We published a new journal article in Wiley’s “Software Practice and Experience“. A preprint PDF is available. Here’s the summary: “The vision of plug-and-produce control systems has been pursued for more than 15 years, but existing approaches fell short regarding configuration tasks and vendor-neutrality. This paper introduces the standards-based IoT reference architecture “OpenPnP”, which allows largely automating the configuration and integration tasks of industrial commissioning processes. This paper demonstrates how OpenPnP can reduce configuration and integration efforts up to 90 percent in typical settings, while potentially scaling well up to tens of thousands of communicated signals.”
The Plattform Industrie 4.0 has released a new paper on a standards-based Plug&Produce approach for industrial devices, which was mostly written by me. The paper is a contribution to the current working groups on Industrie 4.0 and focuses on a specific application scenario, where devices connect to each other with limited human interaction. Its purpose is to point to existing standards and reveal standardization gaps. Although a good fundament of standards exists, there is still the need to create more semantically standardized information models to realized this application scenario in a vendor-neutral way.
After many years in the making, the Palladio book was finally published by MIT Press. I wrote two chapters in the book. The text details the key concepts of Palladio’s domain-specific modeling language for software architecture quality and presents the corresponding development stage. It describes how quality information can be used to calibrate architecture models from which detailed simulation models are automatically derived for quality predictions. It will also be an essential resource for software architects and software engineers and for practitioners who want to apply Palladio in industrial settings. You can also order from Amazon.

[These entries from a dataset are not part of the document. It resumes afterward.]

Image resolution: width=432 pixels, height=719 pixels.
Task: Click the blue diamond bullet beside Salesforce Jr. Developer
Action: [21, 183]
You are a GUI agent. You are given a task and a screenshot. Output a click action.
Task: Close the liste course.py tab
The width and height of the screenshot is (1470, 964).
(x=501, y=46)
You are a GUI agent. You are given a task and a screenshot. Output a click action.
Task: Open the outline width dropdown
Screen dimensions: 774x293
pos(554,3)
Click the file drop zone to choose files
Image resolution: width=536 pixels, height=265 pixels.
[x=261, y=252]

We got a paper accepted at the Springer Journal on Empirical Software Engineering: “Corporate organizations sometimes offer similar software products in certain domains due to former company mergers or due to the complexity of the organization. The functional overlap of such products is an opportunity for future systematic reuse to reduce software development and maintenance costs. We report on our experiences and lessons learned from conducting the domain analysis in four application cases with large-scale software products. We learned that the outcome of a domain analysis was often a smaller integration scenario instead of an SPL and that business case calculations were less relevant for the stakeholders and managers from the business units.”

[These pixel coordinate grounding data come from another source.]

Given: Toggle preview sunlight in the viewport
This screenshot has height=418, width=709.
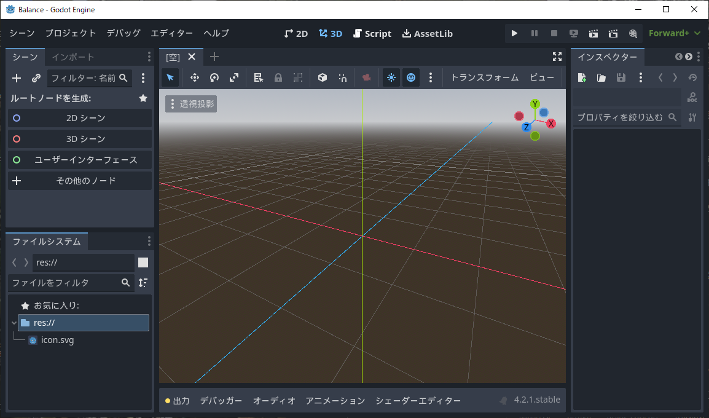Looking at the screenshot, I should tap(391, 77).
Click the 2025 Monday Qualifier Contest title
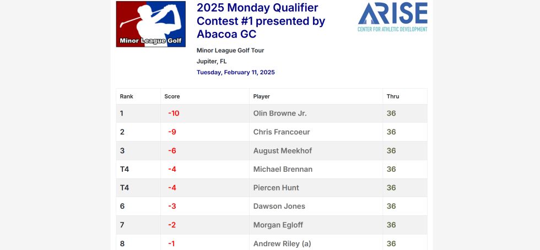 (x=261, y=21)
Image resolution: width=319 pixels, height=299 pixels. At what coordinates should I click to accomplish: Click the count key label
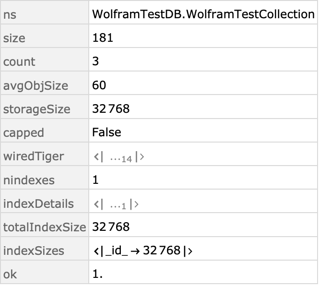point(19,62)
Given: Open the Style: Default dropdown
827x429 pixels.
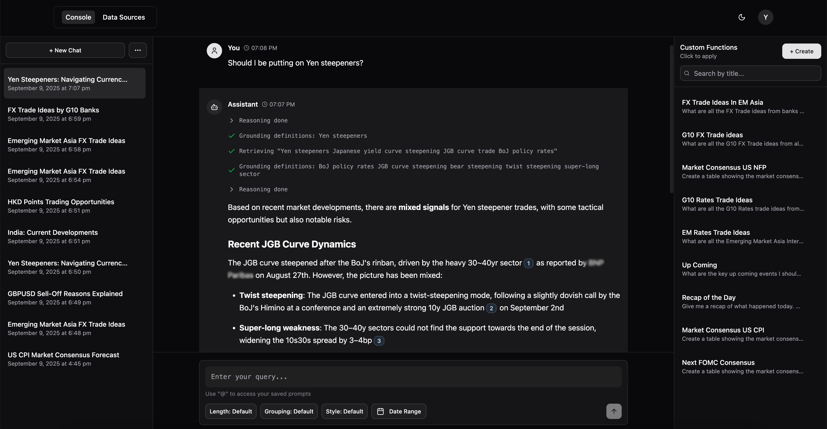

Happy to report that our paper entitled “Customizing Domain Analysis for assessing the Reuse Potential of Industrial Software Systems” received the Best Paper Award of the Industry Track of SPLC 2014, the 18th International Software Product Line Conference in Florence, Italy. We have applied domain analysis on a number of device engineering tools and enterprise information systems from ABB and have reported several lessons learned.
We got a paper accepted at IEEE Transactions on Software Engineering: “During the last decade, researchers have proposed a number of model transformations enabling performance predictions. This paper provides an in-depth comparison and quantitative evaluation of representative model transformations to, e.g., Queueing Petri Nets and Layered Queueing Networks. The semantic gaps between typical source model abstractions and the different analysis techniques are revealed. The accuracy and efficiency of each transformation are evaluated by considering four case studies representing systems of different size and complexity. The presented results and insights gained from the evaluation help software architects and performance engineers to select the appropriate transformation for a given context.”
A paper on our documentation framework for architecture decisions has been recognized as one of WICSA 2014‘s best papers in Sydney. The implementation of the framework as an add-in to Sparx Systems Enterprise Architect was done in a collaboration of the University of Groningen and ABB.
We got a paper accepted at IEEE CLOUD 2014: “We benchmarked three open source timeseries databases (OpenTSDB, KairosDB and Databus) on cloud infrastructures with up to 36 nodes with workloads from realistic industrial applications. We found that at least KairosDB fulfills our initial hypotheses concerning scalability and reliability.”